Campano: The house, itself, is relatively small, at least a quarter of the size of the average new home you might see in northern New Canaan. It sits on a promontory, overlooking a dip in the land with a view of an artificial lake and pavilion so beautiful it hardly seems real. The Glass House is — well — it’s glass, as in all four walls are completely made of plate glass. This provoked comment from another architect, who himself built a house called Tirranna on the Noroton River in New Canaan. That was Frank Lloyd Wright.
Peter: Wright said, well, Philip, What’ll it be? Am I inside or am I outside? Do I remove my hat or do I leave it on?
Campano: The Glass House dates from the late 40s, and it does not have one particular amenity.
Peter: The air conditioning’s on right now, as you can tell. That means the doors are open.
Campano: There’s no real air conditioning.
Campano: Peter pointed out a lamp that Johnson designed.
Peter: This blew down several times — hence, the dents. They’re all authentic dents. Johnson liked to refer to that as patina. [laughter; footsteps]
Campano: Walking around the ground, there’s much more to appreciate, like a sculpture gallery inspired by the design of a Greek village, described by Gretchen, another tour guide.
Gretchen: It has five different levels, and it kind of wraps around in a circular motion, sharing those levels with us. And we have a Michael Heizer prismatic flake right here as you walk in. Then we have a Robert Rauschenberg, kind of tucked away in the venting — you can see right there. Then we have a George Segal, the lovers on the bed, and then a Chamberlain.
Campano: Perhaps more than in the other house, because of the glass ceiling, the light and the weather play a very important role in how you experience this art.
Gretchen: It’s true.

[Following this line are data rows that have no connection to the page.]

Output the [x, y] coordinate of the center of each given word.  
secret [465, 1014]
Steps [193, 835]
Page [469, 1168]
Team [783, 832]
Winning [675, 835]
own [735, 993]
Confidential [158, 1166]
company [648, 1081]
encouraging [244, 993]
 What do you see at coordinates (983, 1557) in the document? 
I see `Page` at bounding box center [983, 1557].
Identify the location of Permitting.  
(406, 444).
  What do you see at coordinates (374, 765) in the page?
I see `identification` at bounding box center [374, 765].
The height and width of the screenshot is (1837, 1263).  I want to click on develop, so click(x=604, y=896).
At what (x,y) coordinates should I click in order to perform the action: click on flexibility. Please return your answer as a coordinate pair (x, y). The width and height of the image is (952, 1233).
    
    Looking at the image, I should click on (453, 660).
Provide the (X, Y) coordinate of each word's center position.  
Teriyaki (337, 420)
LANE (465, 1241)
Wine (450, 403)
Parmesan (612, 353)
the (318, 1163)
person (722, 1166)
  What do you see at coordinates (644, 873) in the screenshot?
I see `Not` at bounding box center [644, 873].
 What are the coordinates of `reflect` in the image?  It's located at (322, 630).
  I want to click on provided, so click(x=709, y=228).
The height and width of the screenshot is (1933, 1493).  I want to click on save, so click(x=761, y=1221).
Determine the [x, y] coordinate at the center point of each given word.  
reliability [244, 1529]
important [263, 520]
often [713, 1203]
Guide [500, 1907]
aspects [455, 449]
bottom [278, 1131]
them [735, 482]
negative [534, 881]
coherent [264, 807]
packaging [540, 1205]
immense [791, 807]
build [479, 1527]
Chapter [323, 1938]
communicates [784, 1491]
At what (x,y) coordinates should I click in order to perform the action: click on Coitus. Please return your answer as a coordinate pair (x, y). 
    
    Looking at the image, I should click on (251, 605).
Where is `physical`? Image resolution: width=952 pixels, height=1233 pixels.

It’s so changing. It’s very organic. I don’t know if you heard the quotes back when you were in the Glass House, but people said often, how can you live in a glass house?, and he’d say, I have expensive wallpaper.
Campano: There’s also an underground art gallery reminiscent of an archaeological site, plus a number of other witty pieces, but it’s not really the individual buildings, but the entire place and atmosphere that affect your consciousness. Visitors on Thursday were saying stuff like, they felt a spiritual connection to the Glass House, and they were shy about putting it that way, but I think I know what they mean. It’s very much a sort of natural setting, but it’s also very man-made, a kind of melding inside and outside, the interior of the mind and the exterior grass and trees and hills. You can experience it for yourself by signing up for a tour at the visitor’s center across from the train station. It’s booked out until next year, by the way. They’ll bus you up to the site. Now, Philip Johnson may not come bounding out, but by the end, you’ll sort of feel like you’ve been to heaven to meet him.